# Brief Announcement: Performance Potential of an Easy-to-Program PRAM-On-Chip Prototype Versus State-of-the-Art Processor

George C. Caragea University of Maryland george@cs.umd.edu A. Beliz Saybasili<sup>\*</sup> LCB Branch, NHLBI, NIH saybasiliab@mail.nih.gov Xingzhi Wen NVDIA Corporation xwen@nvidia.com

Uzi Vishkin University of Maryland vishkin@umiacs.umd.edu

## ABSTRACT

We compare the Paraleap FPGA computer, a 64-processor hardware prototype of the PRAM-driven XMT architecture, with an Intel Core 2 Duo processor and show that Paraleap outperforms the Intel processor by up to 13.89x in terms of cycle counts. The comparison favors the Intel design, since the silicon area of an ASIC implementation of the 64processor XMT design is the same as that of a *single* core.

**Categories and Subject Descriptors:** C.1.4 Parallel Architectures C.4 Performance of Systems

General Terms: Algorithms, Performance

## 1. INTRODUCTION

The eXplicit Multi-Threading (XMT) on-chip general purpose computer architecture is aimed at the classic goal of reducing single task completion time. It is a parallel algorithmic architecture in the sense that: (i) it seeks to provide good performance for parallel programs derived from Parallel Random Access Machine/Model (PRAM) algorithms, and (ii) a work flow for advancing from PRAM algorithms to XMT programs, along with a performance metric and its empirical validation are provided [4]. Scalability and ease of parallel programming are now widely recognized as the main stumbling blocks for extending commodity computer performance growth (e.g., using multi-cores) [3]. XMT provides a unique answer to both challenges: 1) To address the programmability issue, the following methodology is proposed. Given a problem, a PRAM style parallel algorithm is developed using the Shiloach-Vishkin 1982 Work-Depth (WD) Methodology. All the operations that can be concurrently performed in the first round are noted, followed by those that can be performed in the second round, and so on. Such synchronous description of a parallel algorithm makes it easy to reason about correctness and analyze for work (the total number of operations) and depth (number of rounds). The XMT programmer is then expected to use the XMTC language (basically C with two additional commands) for producing a multi-threaded program. Reasoning

*SPAA'09*, August 11–13, 2009, Calgary, Alberta, Canada. ACM 978-1-60558-606-9/09/08.

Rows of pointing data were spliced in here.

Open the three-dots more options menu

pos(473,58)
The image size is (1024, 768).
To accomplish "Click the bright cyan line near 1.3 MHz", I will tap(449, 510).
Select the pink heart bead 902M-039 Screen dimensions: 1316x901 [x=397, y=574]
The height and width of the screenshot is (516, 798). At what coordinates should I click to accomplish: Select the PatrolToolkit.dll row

about correctness or performance can now be restricted to just comparison of the program with the WD algorithm, assuming that correctness and performance of the algorithm have been established, often a much easier task than directly analyzing the program. 2) By design, XMT also scales to one thousand cores and beyond, the direction in which Moore's law and the current technology trends point towards.

The main contribution of this brief announcement is the evaluation of an embodiment of the XMT Architecture, the FPGA-based Paraleap prototype, using three benchmarks and realistic input sizes, and contrasting our results with an Intel Core 2 Duo processor. In all our tests, the Paraleap architecture surpassed the Core 2 Duo processor. The more meaningful results show speed-ups ranging between 6.3x and 13.89x in terms of cycle counts. We consider this an extremely encouraging result for the further development of XMT. XMT is an academic project with a very modest budget, while Intel is an industry giant that invested many thousands of man-years in its processor.

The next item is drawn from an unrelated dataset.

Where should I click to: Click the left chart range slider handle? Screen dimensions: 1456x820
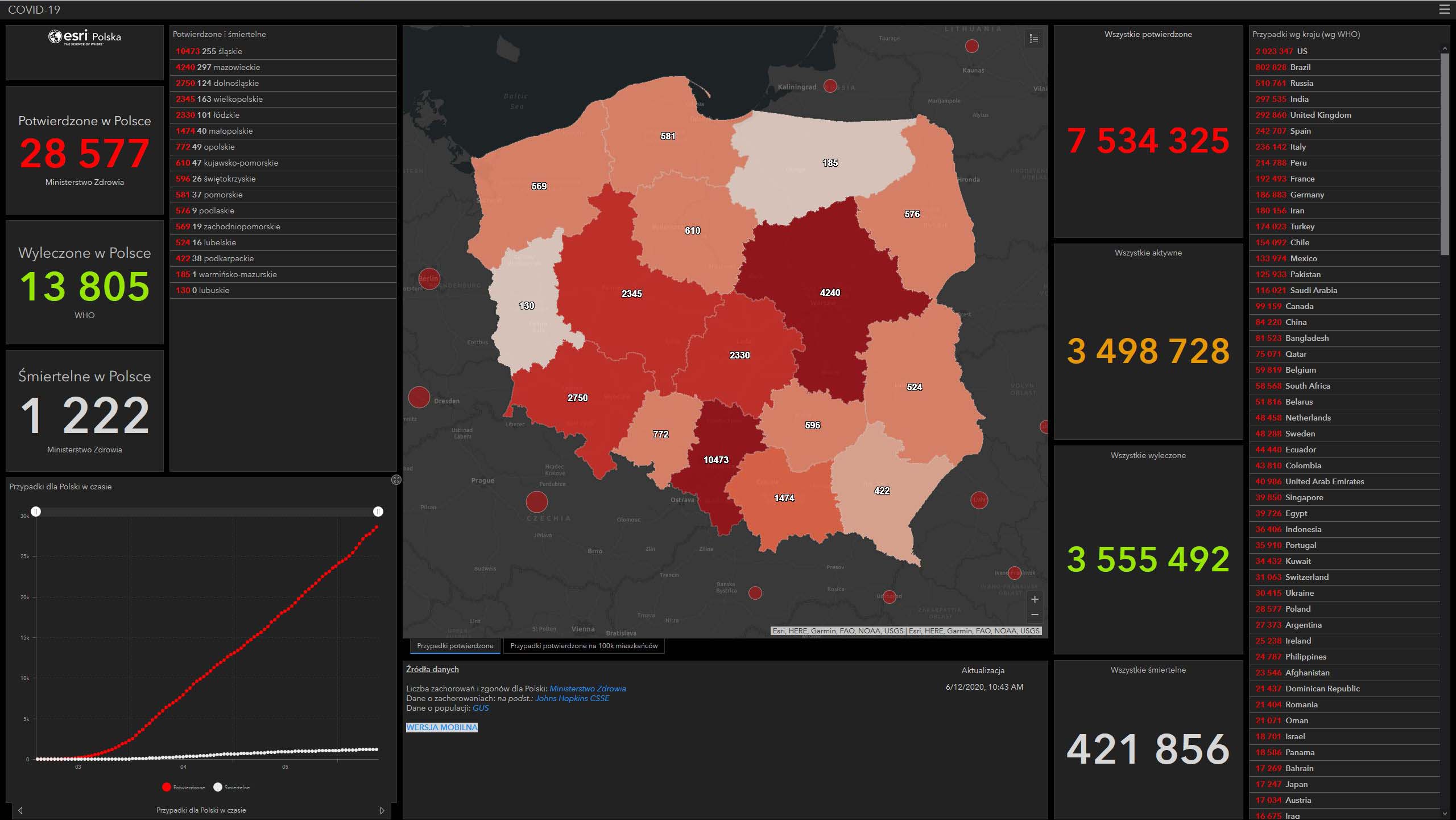coord(36,512)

# 2. PARALEAP: AN FPGA PRAM ON-CHIP SYSTEM

A 64-processor FPGA prototype of the XMT chip was completed in early 2007 at the University of Maryland. This first commitment to silicon constitutes an important milestone for the project. It provided: (i) validation of the HDL description and implementability of the XMT architecture; (ii) a platform for running realistic size applications and benchmarks (the FPGA prototype runs about 11-12K times faster than our cycle-accurate simulator) and (iii) support for teaching parallel algorithmics to relatively big classes (30+ students) at all levels, from high-school to graduate level, while providing hands-on programming experience on actual hardware. The completion of the 64-core FPGA prototype was first announced in SPAA'07 with a more detailed description and evaluation appearing in [5].

The general **XMT architecture** (Figure 1(a)) includes a Master Thread Control Unit (MTCU), processing clusters  $(Clust_0, \ldots, Clust_N)$  each comprising of several TCUs, a high-bandwidth, low latency interconnection network, onchip cache modules which share the DRAM Channels, a global register file (GRF) and a prefix-sum unit (PS). A cluster has functional units shared by several TCUs and one load/store port to the interconnection network, shared by

<sup>\*</sup>Also Istanbul Technical University

Copyright is held by the author/owner(s).

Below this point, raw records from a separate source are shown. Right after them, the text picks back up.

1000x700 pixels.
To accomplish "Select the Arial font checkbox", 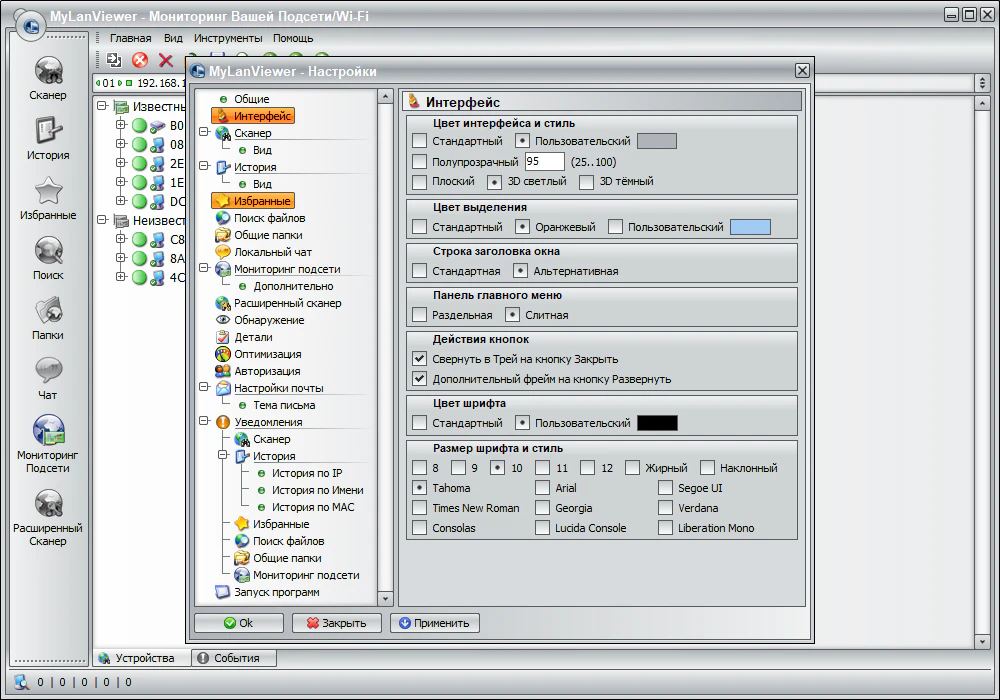I will click(x=542, y=488).
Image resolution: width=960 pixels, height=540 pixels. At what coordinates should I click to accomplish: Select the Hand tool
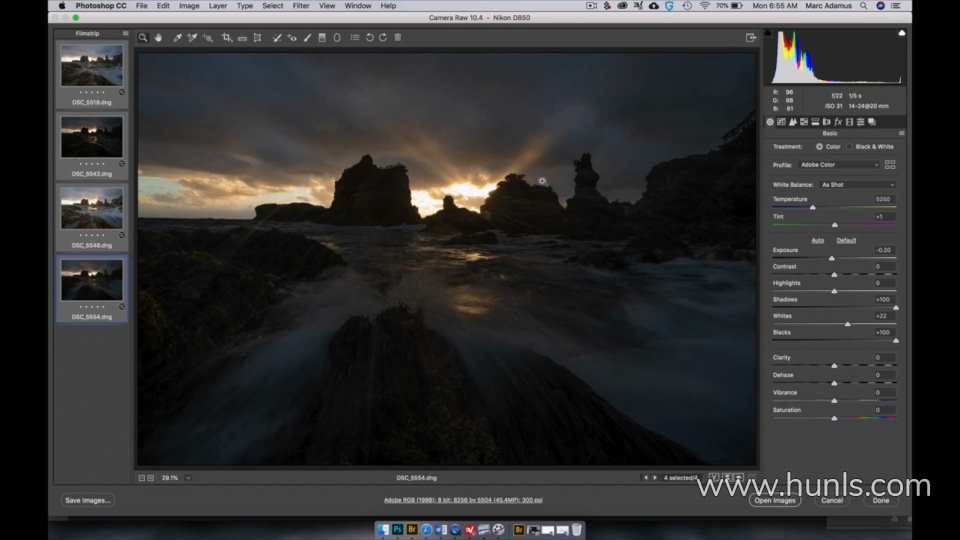(x=158, y=38)
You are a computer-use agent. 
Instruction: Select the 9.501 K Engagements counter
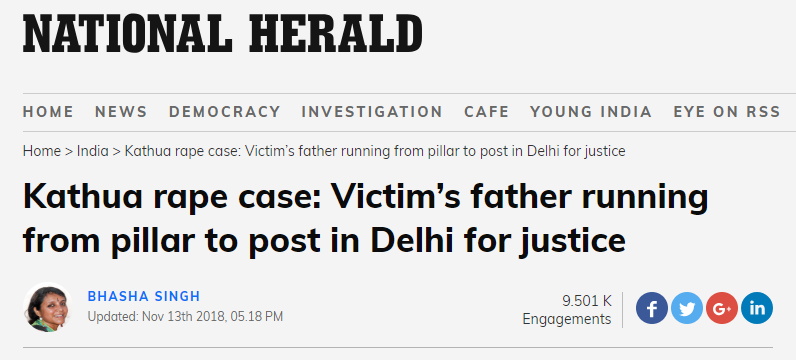point(567,310)
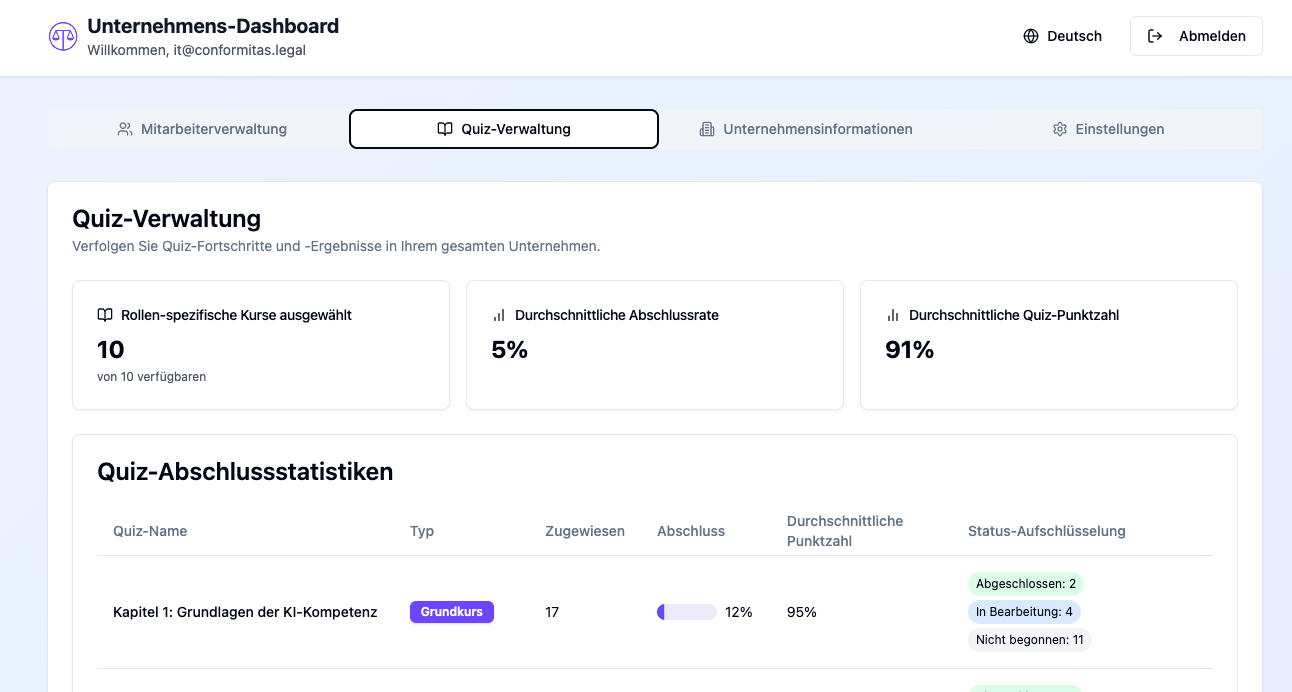Click the gear icon beside Einstellungen
The height and width of the screenshot is (692, 1292).
(1060, 129)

Figure 1: (a) Block diagram of XMT (b) The XMT execution model: switching between serial and parallel modes.

all its TCUs. Clusters also contain a compiler-controlled read-only buffer which can cache values likely to be re-used within the cluster. TCUs include an in-order pipeline, register unit and basic functional unit (ALU, BR, SFT), and also a small (e.g. 4-word) prefetch buffer unit used by the compiler to hide memory latencies through data prefetching.

The global memory address space is evenly partitioned into the cache modules using a form of hashing. The hash function operates at cache line granularity, mapping contiguous address spaces uniformly amongst the cache modules. A particular memory location can be found in at most one cache module at any one time. Within each module, the order of operations to the same location is preserved, and a store operation can be acknowledged as soon as the module accepts the request, regardless if it is a hit or a miss.

There are no local caches at the TCUs, effectively *side-stepping the cache-coherence problem*. This is essential to the scalability of the design to an envisioned 1024-TCU XMT computer and beyond, as cache coherence mechanisms use non-trivial amounts of chip area and power, as well as adding execution overheads.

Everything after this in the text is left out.